Hay un precepto que da equilibrio a las relaciones humanas, el de justicia para todos, independientemente de raza, sexo, nacionalidad, idioma-dialecto, religión, origen o ideología política de cada individuo. Nadie vale más que nadie, esa es la garantía esencial de la dignidad humana, la que nos hace iguales en derecho.

Pero el mayor retroceso de estos en Estados Unidos se ha hecho evidente con la actual administración. Órdenes, decretos, comentarios en Twitter son expresiones tangibles de las violaciones cometidas contra sus ciudadanos, quienes residen en el país, quienes aspiran a vivir en esa nación o en otros Estados que ejercen soberanía e independencia en cuanto a qué régimen quieren darse.

Desde la burla, pasando por el desprecio y culminando en el odio, el señor Donald Trump ha dejado en múltiples tuits una impronta discriminatoria, vejatoria y humillante hacia otros seres humanos. De manera que para justificar las abusivas e intolerantes políticas de inmigración, dijo que los mexicanos que viven en EE. UU. «son traficantes de drogas, delincuentes, violadores», aun cuando cometen menos delitos que los ciudadanos nacidos en Estados Unidos.

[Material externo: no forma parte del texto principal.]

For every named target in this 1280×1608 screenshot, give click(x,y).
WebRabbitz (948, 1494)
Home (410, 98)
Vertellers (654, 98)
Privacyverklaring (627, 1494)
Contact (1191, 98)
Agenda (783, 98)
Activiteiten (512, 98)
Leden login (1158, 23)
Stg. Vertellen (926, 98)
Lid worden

Recordemos que llamó países shitholes (letrinas o de mierda) a naciones de África, del Caribe y de América Central, agregando que en su lugar Estados Unidos debía dar la bienvenida a los de la Noruega blanca.

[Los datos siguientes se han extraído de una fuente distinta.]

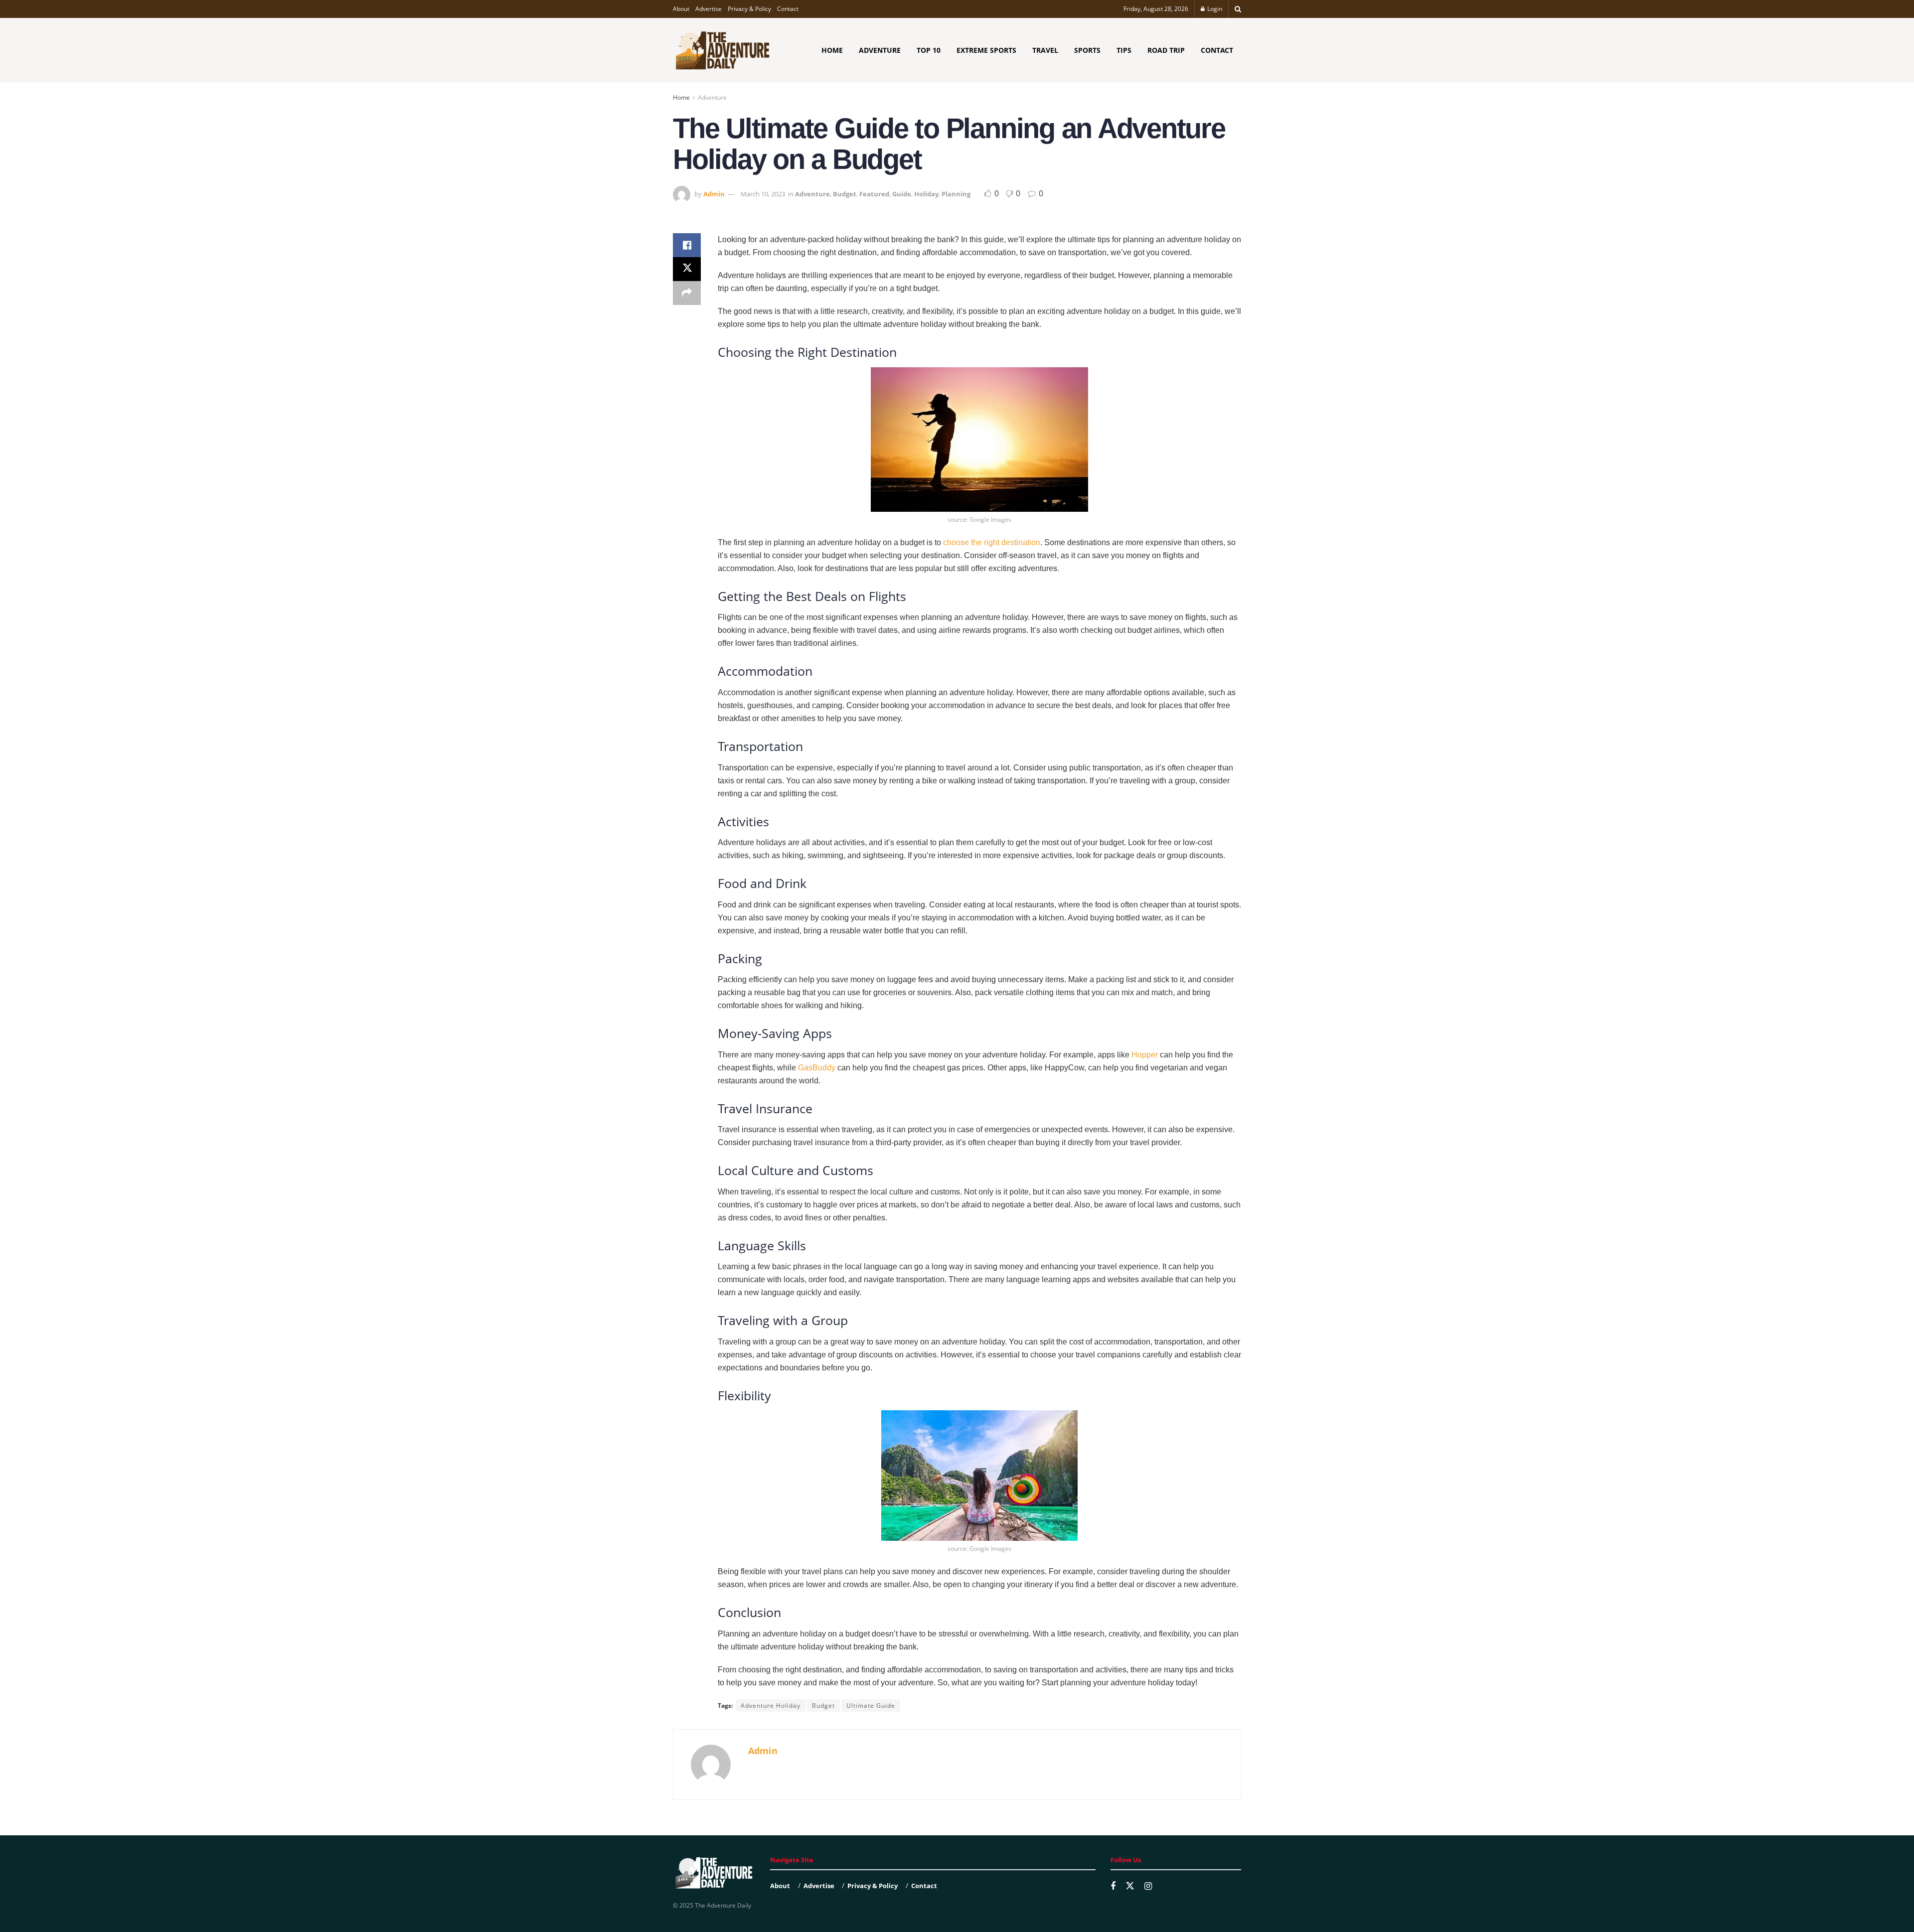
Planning (956, 193)
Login (1214, 8)
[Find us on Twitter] (1129, 1886)
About (681, 8)
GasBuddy (816, 1067)
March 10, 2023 (763, 193)
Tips (1123, 50)
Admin (714, 193)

Hay mucho más en el registro de contravenciones estadounidenses que Trump ha multiplicado. Las expresiones de racismo y odio por nacionalidad, conciencia y religión se hicieron orden cuando cerró la entrada al país de los nacionales de siete países, la mayoría de ellos árabes o musulmanes.

Con balas de goma y gases lacrimógenos recibieron los agentes de Estados Unidos a los migrantes en la frontera. Foto: Reuters

El problema es que estas expresiones y muchas otras similares —que han dado también pábulo a grupos nacionalistas blancos, neonazis, antisemitas y antimusulmanes fomentadores de violencia y acciones  terroristas—, no son los criterios de un simple hombre, sino del Presidente de la nación que, hasta ahora, ostenta la condición de ser la de mayor poderío militar y económico en el planeta.

Algo así como que su palabra es ley universal. Y esa ley agrede a la vida de cientos de miles, en las guerras continuadas y en las nuevas iniciadas, sin que ni en una sola de ellas haya estado en peligro la seguridad y la integridad territorial de Estados Unidos, por tanto, constituyen agresiones, intervenciones e invasiones ilegales.

Se dice que los derechos humanos constituyen una cadena y cuando se viola uno se van quebrantando otros. De las guerras estadounidenses surgieron los «combatientes enemigos», término inventado en  época de George W. Bush, el hijo, para no dar derechos a prisioneros de guerra y la tortura se convirtió en práctica habitual y «legal», que si bien recibió repudio mundial e incluso en EE. UU. —y hasta el presidente Barack Obama prometió, sin cumplirlo, el cierre del campo de concentración de la ilegal Base Naval de Guantánamo (BNG), territorio cubano usurpado desde hace más de cien años—, Trump la ha mantenido y reutilizado, para que permanezca el desconocimiento de las personalidades jurídicas de los detenidos sin cargos ni juicios.

Como si fuera poco, para completar esa práctica abusiva, nominó a Gina Haspel —sindicada como una de las figuras involucradas muy estrechamente con la tortura y la destrucción de documentos evidenciables de esta—, como directora de la CIA, la Agencia Central de Inteligencia que dirigió esos métodos de interrogatorio y castigo en Irak, en la BNG y en un sinnúmero de cárceles secretas en oscuros rincones del mundo.

La relación se amplía, además, a lo interno. Human Rights Watch formulaba en un comentario sobre su informe anual que el Gobierno de Donald Trump «ha adoptado políticas que restringirán el acceso de las mujeres a la atención de salud reproductiva; ha abogado por cambios en los seguros de salud que dejarían a muchos estadounidenses sin acceso a servicios de salud asequibles; y ha socavado la rendición de cuentas de la policía por abuso. Trump también ha expresado su desdén por los medios de comunicación independientes y por los tribunales federales que han bloqueado algunas de sus acciones».

Sí. Este es un recuento conciso para la hipocresía de un Estado violador.